La mostra a New York e la storia del recupero di Settimio Severo

Tra i 40 reperti in mostra a New York, spicca la testa in marmo raffigurante l’Imperatore Settimio Severo (II sec. d.C.), rubata durante una rapina a mano armata compiuta da ignoti il 18 novembre 1985 ai danni dell’Antiquarium dell’anfiteatro campano di Santa Maria Capua Vetere (CE).
La testa è stata individuata nel settembre 2019 dalla Sezione Elaborazione Dati del Comando TPC e segnalata al Reparto Operativo: faceva parte del lotto 314 dell’asta 18.807 del 28 ottobre successivo della Christie’s di New York. Il reperto partiva da una base d’asta di 600.000 dollari USA.

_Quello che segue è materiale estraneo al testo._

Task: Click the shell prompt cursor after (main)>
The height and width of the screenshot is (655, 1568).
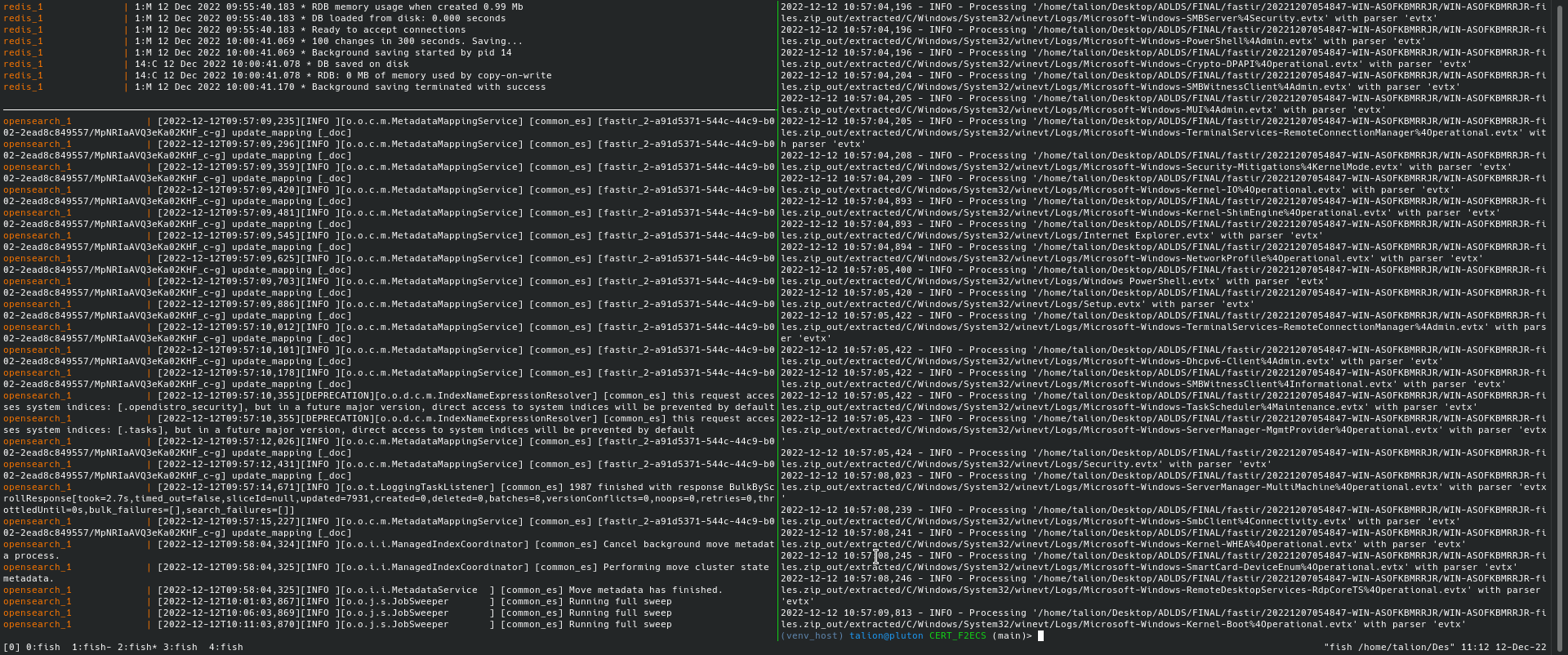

Su richiesta dei Carabinieri la testa di Settimio Severo è stata ritirata dalla vendita. Il dato è stato poi comunicato, fornendo gli elementi utili all’identificazione e alla rivendica, al drottor Matthew Bogdanos, responsabile dell’Antiquities Trafficking Unit del Manhattan District Attorney’s Office – County of New York (USA), che a giugno 2020 ne ha ordinato il sequestro.

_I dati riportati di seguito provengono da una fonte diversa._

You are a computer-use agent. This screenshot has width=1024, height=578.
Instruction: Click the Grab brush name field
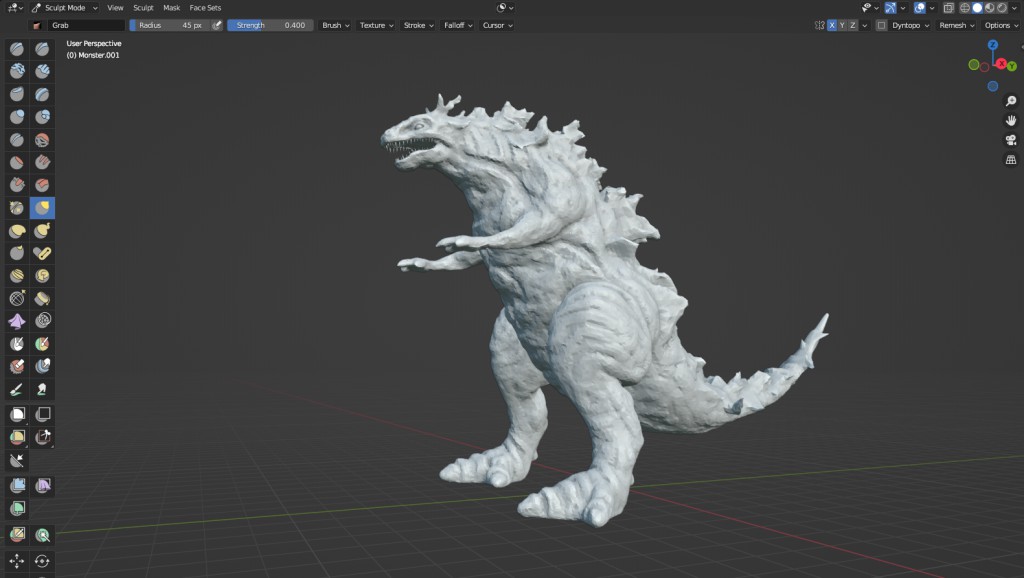click(86, 25)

Alcuni dei 40 reperti che fino a marzo 2022 resteranno in mostra nei saloni del Consolato Generale d’Italia a New York e dell’attiguo Istituto Italiano di Cultura (cliccare sulle immagini per ingrandirle).
Le altre storie sui tesori ritrovati nel 2021
Nei mesi scorsi sono stati diversi i segnali di cooperazione a livello internazionale e in ambito comunitario per recuperare opere d’arte e reperti rubati, poi spariti nei meandri del traffico internazionale. Sembra proprio che stia trovando piena realizzazione la Dichiarazione di Roma, sottoscritta a conclusione dei lavori del G-20 Cultura. Queste di seguito le tre operazioni principali.

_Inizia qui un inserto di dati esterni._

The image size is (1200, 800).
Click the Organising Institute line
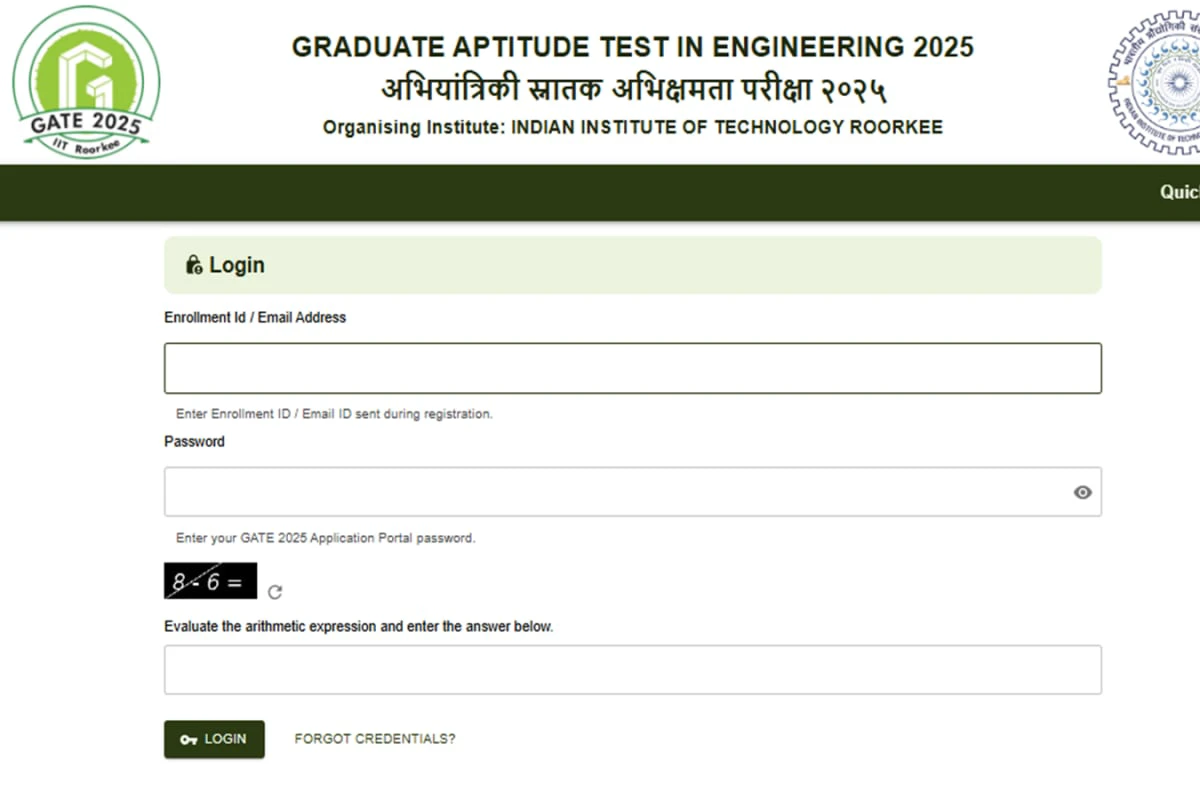(x=632, y=128)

– Recente la presentazione a Bari, presso il Castello Svevo, di 782 reperti archeologici della civiltà Daunia che erano stati esportati illecitamente nel Belgio, rimpatriati grazie all’impegno della Procura della Repubblica di Foggia e dei Carabinieri del Nucleo Tutela Patrimonio Culturale di Bari, ma con l’indispensabile apporto dell’Autorità giudiziaria belga e il coordinamento di Eurojust.
– Più vicini nel tempo, il 10 dicembre, i risultati dell’Operazione Taras (link al mio articolo), coordinata dalla Procura di Taranto e che ha visto all’opera, con la Sezione Archeologia del Reparto Operativo TPC, le forze di polizia di Germania, Olanda, Svizzera e Belgio. In questo caso sono stati oltre 2.000 i beni recuperati, prevalentemente riconducibili alle civiltà antiche della Puglia e della Basilicata. Gli oggetti sono stati rinvenuti con le perquisizioni a carico dei 13 indagati per associazione a delinquere, in provincia di Taranto prima che fossero espatriati e ancora una volta nel Belgio, importante mercato per i beni di settore.
– L’ultima bella notizia fu quella che provenne dagli Stati Uniti d’America. Il 15 dicembre a New York, nel nostro Consolato Generale, il Procuratore Distrettuale di Manhattan Cyrus Vance ha restituito all’Italia 201 pezzi pregiati (quelli già citati in precedenza in questo articolo), oggetti che nell’arco degli ultimi decenni erano finiti negli USA, smerciati dai grandi trafficanti internazionali e acquisiti – a volte dopo vari passaggi di mano – da importanti musei, case d’asta, gallerie antiquarie e collezionisti privati. Il giorno dopo i Carabinieri del Tpc, che su quei reperti avevano indagato insieme ai colleghi di F.B.I. e H.S.I. (Homeland Security Investigations), hanno riportato a casa in aereo i tesori esclusi i 40 pezzi rimasti momentaneamente in esposizione al consolato italiano.